━━━━━ TEXT SECTION ━━━━━

Overview: Bonds and stocks are higher today, and the dollar is mixed. A weak PMI reading seemed to weigh on the euro, but the market shrugged the weak Australian PMI off and the Australian dollar is the G10 currencies while the euro is among the weakest. Yesterday, the North American session showed an appetite for foreign currencies and with some of their intraday momentum stretched to the downside, the stage is set for a possible repeat today.

The MSCI Asia Pacific Index snapped a four-day drop today as the largest markets in the region, but Hong Kong and India rose. Europe’s Stoxx 600 is trying to end its five-day slide, but it is struggling to maintain the early upside momentum. After gapping lower yesterday and US S&P 500 and NASDAQ closed the opening gaps. The NASDAQ closed slightly higher, but the Dow and S&P 500 settled lower. The indices enjoy a firmer tone now. The unscheduled BOJ bond purchases may have helped ease the pressure on JGBs, but yields are softer across the board today. Australia and New Zealand 10-year yield are off 8-9 bp, while European benchmark yields are mostly 4-7 bp lower. The 10-year US Treasury yield, which briefly traded above 5% yesterday, is slightly softer today near 4.84%. Gold is hovering near yesterday’s low (~$1964). It held below yesterday’s high (~$1983), as well. December WTI made a marginal new low near $85, a five-day low, but has stabilized now.

━━━━━

• WHAT TO WORK ON
• a. In the market overview, where is the 10-year US Treasury yield trading today?
• b. Pick up the market overview after its last sentence and carry it forward.

━━━━━ DATA UNDER STUDY ━━━━━

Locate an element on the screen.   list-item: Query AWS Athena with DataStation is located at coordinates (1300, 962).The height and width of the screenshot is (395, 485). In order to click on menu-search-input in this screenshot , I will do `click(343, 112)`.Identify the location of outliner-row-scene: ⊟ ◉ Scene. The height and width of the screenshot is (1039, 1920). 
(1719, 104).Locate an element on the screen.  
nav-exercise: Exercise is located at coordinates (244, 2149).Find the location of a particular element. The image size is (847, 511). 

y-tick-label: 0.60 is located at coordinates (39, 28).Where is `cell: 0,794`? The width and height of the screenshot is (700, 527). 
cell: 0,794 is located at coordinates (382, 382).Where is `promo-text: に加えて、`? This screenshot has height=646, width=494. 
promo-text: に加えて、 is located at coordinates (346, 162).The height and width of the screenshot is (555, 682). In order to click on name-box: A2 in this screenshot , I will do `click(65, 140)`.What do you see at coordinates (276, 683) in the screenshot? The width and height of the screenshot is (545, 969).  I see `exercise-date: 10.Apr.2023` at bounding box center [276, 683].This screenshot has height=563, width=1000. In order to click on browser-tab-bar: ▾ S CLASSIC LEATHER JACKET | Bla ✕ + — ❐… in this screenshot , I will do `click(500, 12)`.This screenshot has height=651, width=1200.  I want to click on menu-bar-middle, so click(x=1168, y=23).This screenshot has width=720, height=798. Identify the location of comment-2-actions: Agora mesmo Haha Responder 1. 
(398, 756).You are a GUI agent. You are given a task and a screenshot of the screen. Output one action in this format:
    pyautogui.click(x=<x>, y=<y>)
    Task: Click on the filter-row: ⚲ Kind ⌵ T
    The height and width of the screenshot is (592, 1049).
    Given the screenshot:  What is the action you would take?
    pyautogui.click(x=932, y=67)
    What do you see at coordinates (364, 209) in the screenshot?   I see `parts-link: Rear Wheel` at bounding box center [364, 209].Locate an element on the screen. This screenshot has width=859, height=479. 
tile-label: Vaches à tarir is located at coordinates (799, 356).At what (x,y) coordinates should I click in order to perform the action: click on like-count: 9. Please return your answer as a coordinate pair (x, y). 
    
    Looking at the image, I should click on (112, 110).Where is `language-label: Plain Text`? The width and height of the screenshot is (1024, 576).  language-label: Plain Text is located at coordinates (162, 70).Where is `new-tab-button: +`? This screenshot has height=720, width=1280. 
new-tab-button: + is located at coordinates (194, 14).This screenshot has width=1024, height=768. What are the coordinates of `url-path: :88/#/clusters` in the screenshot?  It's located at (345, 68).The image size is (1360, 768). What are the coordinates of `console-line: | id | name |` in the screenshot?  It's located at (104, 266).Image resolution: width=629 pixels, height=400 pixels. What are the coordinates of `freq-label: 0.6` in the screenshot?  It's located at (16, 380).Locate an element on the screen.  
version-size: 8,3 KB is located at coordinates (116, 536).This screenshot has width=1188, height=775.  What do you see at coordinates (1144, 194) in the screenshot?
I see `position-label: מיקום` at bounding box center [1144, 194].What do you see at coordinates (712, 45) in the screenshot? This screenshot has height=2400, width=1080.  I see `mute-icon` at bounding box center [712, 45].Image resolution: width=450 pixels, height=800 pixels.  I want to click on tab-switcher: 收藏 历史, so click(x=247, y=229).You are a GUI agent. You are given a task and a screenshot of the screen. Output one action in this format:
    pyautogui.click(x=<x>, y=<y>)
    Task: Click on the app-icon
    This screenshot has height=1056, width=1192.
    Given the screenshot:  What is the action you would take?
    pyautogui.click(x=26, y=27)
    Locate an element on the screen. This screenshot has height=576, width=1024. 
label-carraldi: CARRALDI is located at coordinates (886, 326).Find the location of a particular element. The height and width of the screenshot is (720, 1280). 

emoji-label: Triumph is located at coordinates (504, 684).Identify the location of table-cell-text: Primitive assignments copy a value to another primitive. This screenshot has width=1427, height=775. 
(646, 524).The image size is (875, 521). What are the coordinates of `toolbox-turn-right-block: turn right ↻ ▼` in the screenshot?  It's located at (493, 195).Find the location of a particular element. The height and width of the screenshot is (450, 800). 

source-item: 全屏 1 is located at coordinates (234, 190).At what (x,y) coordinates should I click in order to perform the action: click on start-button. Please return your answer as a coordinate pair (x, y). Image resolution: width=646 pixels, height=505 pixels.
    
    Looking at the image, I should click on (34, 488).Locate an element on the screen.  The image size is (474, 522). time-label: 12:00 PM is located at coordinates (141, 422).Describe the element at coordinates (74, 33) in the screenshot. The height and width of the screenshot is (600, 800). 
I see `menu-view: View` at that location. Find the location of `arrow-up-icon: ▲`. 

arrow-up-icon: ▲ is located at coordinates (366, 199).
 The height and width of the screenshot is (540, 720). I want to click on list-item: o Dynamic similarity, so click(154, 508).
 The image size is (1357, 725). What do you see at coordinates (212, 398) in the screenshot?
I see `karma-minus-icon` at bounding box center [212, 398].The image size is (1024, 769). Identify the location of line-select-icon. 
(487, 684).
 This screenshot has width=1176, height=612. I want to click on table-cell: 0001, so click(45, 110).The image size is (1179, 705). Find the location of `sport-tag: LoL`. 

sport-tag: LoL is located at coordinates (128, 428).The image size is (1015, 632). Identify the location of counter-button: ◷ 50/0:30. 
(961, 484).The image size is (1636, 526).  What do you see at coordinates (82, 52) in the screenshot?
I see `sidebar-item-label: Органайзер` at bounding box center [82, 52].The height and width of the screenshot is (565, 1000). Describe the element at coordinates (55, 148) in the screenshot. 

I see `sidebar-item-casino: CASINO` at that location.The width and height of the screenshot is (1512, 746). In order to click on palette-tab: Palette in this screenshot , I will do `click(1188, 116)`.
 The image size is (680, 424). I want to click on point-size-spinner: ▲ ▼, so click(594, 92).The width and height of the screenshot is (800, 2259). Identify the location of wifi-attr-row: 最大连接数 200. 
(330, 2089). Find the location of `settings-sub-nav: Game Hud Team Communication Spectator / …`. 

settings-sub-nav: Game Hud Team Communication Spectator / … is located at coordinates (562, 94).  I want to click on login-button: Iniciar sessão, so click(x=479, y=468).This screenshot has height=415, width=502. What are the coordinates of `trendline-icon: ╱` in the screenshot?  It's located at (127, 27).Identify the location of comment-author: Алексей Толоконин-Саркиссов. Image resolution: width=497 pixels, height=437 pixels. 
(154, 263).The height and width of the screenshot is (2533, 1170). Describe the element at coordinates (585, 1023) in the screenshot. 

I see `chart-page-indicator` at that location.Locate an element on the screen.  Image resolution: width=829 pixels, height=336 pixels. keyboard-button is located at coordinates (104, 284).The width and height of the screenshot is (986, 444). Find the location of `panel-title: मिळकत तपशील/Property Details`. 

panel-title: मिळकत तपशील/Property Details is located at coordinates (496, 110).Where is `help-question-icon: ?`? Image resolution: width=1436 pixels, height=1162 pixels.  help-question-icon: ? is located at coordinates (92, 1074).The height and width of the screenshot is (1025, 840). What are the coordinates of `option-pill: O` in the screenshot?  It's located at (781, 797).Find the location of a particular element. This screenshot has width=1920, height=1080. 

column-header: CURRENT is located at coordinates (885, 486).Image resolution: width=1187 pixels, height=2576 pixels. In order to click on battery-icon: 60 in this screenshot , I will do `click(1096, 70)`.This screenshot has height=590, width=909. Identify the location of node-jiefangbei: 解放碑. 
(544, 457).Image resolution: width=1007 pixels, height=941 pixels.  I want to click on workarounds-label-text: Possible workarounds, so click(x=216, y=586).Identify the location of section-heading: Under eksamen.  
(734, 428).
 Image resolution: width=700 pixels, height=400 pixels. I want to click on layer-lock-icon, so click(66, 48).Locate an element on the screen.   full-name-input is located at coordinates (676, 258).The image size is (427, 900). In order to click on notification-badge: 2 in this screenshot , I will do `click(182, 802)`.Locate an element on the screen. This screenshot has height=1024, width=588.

━━━━━

• RESULTS OF THE EXERCISE
• a. Slightly softer, near 4.84%.

• b.
Asia Pacific

Japan’s flash October PMI deteriorated. The manufacturing PMI was unchanged at 48.5. It last was above 50 in May, which was also the last time in ticked higher. The services PMI slipped to 51.1 from 53.8. It has not been below 50 since dipping below it in August 2022. The composite PMI slipped below 50 for the first time this year. It stands at 49.9, down from 51.2 in September. It had held above 50 this year after slipping below it last November and December. Last October the composite was at 51.8. More stimulus for the Japanese economy is expected shortly as Kishida government shepherds a supplemental budget after extending and expanding household subsidies for energy from the end of this year through early next year. Income tax cuts for a year are also being considered.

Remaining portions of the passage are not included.